Every record that follows must be returned word for word.
Data provided section start
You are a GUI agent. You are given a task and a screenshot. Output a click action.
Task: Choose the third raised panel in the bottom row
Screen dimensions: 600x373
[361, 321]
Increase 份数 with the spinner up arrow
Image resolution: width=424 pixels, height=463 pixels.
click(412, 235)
Data provided section end
» Task response
You are a GUI agent. You are given a task and a screenshot. Output a click action.
Task: Choose the third raised panel in the bottom row
Screen dimensions: 600x373
[361, 321]
Increase 份数 with the spinner up arrow
Image resolution: width=424 pixels, height=463 pixels.
click(412, 235)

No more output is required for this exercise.